Information supplied:

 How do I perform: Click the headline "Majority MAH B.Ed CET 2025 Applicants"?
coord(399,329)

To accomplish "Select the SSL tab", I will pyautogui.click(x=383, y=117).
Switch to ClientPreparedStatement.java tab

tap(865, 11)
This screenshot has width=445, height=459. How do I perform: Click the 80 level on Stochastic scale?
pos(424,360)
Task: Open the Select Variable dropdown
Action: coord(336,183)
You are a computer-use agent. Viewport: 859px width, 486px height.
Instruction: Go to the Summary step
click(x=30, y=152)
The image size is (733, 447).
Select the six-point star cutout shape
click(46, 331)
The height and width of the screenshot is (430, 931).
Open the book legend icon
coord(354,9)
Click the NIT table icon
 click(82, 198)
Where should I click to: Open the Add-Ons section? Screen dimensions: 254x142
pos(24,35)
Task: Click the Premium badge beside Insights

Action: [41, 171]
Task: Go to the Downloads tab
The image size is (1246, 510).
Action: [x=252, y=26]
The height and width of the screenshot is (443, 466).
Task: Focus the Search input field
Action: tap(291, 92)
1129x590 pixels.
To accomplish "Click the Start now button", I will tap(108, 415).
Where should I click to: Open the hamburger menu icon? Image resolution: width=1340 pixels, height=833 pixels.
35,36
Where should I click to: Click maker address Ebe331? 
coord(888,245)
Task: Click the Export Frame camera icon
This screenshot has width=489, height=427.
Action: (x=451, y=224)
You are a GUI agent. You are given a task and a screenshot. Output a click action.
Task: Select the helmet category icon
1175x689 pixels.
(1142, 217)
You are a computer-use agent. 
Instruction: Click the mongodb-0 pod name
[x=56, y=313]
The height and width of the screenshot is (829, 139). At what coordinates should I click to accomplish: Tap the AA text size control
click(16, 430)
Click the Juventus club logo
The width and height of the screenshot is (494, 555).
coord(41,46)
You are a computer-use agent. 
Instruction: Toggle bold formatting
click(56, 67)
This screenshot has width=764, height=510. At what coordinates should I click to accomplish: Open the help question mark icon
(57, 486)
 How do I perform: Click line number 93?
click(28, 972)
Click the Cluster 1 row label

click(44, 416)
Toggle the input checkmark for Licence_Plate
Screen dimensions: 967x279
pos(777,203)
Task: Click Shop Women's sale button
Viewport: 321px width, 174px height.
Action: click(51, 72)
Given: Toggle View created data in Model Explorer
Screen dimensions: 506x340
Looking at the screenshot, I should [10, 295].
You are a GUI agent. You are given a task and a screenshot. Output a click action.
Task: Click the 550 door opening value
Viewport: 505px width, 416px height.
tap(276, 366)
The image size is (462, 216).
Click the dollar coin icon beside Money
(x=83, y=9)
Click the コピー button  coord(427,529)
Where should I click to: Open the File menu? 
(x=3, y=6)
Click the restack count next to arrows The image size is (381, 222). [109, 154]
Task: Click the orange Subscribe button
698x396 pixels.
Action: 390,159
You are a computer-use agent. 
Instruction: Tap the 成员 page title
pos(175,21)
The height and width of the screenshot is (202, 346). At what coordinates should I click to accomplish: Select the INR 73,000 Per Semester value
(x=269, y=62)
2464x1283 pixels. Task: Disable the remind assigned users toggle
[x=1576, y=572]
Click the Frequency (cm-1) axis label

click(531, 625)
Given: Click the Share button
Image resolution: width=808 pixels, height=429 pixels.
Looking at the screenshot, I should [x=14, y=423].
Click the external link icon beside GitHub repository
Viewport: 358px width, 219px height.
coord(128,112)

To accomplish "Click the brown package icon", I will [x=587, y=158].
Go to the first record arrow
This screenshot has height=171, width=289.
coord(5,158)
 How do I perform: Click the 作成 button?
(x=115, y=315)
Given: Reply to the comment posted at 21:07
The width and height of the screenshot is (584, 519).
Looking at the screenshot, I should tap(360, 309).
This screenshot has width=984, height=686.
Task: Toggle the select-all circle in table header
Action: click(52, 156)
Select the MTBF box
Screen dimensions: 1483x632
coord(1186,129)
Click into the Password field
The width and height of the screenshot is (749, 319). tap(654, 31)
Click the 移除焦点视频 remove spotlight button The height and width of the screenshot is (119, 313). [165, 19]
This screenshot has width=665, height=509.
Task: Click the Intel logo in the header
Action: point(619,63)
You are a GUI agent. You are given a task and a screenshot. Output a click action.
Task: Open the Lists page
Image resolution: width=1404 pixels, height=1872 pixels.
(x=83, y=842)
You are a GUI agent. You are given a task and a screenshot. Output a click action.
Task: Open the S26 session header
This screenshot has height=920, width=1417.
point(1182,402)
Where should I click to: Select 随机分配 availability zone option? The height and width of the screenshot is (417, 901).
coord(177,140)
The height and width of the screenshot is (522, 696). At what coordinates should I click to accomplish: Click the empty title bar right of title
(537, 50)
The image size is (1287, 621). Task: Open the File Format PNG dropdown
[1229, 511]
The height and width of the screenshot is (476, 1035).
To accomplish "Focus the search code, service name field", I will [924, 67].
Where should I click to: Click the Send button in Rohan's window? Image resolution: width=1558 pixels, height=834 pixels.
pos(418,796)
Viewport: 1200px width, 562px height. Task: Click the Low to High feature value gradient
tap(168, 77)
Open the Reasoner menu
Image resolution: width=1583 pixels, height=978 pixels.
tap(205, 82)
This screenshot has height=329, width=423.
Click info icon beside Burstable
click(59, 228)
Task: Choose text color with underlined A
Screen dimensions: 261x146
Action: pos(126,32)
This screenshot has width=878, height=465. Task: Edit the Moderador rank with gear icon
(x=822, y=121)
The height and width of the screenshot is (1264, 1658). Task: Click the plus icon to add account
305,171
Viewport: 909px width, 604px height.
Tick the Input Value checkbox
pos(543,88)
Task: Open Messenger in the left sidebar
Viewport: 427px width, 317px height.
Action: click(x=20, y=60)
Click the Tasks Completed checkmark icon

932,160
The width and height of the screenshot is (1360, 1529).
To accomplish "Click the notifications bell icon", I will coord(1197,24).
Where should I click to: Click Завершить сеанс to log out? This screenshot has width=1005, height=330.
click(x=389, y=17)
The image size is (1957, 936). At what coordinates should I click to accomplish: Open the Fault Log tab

Problem requirements: Find each line in the records that contains the word "will" and copy those lines out in full.

Result:
To accomplish "Select the SSL tab", I will pyautogui.click(x=383, y=117).
To accomplish "Click the Start now button", I will tap(108, 415).
To accomplish "Click the brown package icon", I will [x=587, y=158].
To accomplish "Focus the search code, service name field", I will [924, 67].
To accomplish "Click the notifications bell icon", I will coord(1197,24).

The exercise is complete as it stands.